Task to complete ▸
Write out, from the entries below, exactly the lines that run between the lines holding "At what coordinates should I click to accomplish: Click the ICBF" and "Given: Expand the Firewall submenu arrow", inclusive, and stop there.

/---

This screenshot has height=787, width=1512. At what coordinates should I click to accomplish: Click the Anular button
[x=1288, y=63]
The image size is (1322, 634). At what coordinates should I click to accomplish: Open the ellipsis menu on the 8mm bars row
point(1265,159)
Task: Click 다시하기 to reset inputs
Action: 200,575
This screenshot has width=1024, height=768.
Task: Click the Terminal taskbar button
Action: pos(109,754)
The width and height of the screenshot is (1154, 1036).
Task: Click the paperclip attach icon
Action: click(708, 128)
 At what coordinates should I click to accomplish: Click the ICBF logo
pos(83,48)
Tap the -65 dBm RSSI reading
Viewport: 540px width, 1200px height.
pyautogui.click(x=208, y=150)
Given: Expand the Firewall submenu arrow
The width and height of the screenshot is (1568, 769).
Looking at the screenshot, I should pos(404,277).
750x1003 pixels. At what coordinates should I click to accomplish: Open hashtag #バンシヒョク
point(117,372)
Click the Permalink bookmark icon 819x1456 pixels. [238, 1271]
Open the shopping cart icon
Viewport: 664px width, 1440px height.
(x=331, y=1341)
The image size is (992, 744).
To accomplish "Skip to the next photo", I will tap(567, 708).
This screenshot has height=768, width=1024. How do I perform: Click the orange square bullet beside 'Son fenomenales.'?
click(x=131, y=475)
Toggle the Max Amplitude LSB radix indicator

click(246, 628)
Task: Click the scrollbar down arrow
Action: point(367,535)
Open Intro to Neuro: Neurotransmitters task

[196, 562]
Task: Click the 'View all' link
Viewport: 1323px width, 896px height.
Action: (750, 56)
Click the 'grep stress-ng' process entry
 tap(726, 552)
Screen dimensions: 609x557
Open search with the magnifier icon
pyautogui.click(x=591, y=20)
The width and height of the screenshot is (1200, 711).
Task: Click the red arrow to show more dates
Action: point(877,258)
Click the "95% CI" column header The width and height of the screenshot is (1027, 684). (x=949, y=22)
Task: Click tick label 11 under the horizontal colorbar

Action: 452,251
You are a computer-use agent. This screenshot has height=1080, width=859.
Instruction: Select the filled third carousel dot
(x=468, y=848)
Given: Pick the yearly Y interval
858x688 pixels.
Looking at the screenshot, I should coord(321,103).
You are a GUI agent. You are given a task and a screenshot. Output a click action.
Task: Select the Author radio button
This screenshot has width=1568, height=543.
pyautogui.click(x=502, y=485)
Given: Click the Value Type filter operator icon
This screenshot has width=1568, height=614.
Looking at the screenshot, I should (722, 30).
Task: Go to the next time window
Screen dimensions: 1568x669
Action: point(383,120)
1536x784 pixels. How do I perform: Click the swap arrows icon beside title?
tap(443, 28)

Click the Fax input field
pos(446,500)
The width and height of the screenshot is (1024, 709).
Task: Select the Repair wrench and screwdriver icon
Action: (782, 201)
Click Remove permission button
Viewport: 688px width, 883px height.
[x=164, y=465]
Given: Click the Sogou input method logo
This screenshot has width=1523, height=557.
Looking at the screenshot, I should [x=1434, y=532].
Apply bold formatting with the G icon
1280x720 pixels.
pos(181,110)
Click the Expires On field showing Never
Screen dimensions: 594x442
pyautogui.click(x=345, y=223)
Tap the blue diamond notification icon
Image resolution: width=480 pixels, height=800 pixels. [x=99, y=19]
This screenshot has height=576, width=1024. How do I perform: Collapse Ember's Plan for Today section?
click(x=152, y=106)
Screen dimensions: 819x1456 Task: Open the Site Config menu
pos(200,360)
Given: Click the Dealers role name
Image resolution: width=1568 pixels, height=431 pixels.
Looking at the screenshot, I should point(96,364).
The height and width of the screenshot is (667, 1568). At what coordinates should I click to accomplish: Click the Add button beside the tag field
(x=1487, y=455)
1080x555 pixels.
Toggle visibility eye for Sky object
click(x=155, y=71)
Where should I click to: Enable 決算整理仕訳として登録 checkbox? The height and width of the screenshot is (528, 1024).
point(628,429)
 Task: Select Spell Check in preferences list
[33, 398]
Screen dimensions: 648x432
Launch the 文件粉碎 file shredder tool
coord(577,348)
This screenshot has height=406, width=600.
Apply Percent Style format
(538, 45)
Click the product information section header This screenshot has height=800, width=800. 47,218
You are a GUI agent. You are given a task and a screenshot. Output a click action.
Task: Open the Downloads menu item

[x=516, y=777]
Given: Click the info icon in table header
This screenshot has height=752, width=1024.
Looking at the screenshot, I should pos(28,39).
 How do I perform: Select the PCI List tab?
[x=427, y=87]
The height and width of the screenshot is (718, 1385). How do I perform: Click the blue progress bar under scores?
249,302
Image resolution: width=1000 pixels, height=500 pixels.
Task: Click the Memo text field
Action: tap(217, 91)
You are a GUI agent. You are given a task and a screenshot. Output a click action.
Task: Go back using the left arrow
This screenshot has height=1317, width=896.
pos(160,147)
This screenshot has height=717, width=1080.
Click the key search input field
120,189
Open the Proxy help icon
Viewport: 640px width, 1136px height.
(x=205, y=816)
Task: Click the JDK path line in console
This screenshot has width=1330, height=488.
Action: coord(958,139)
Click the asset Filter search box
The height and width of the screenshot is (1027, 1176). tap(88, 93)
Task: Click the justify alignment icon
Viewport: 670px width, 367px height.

\---

Your response ▸
 At what coordinates should I click to accomplish: Click the ICBF logo
pos(83,48)
Tap the -65 dBm RSSI reading
Viewport: 540px width, 1200px height.
pyautogui.click(x=208, y=150)
Given: Expand the Firewall submenu arrow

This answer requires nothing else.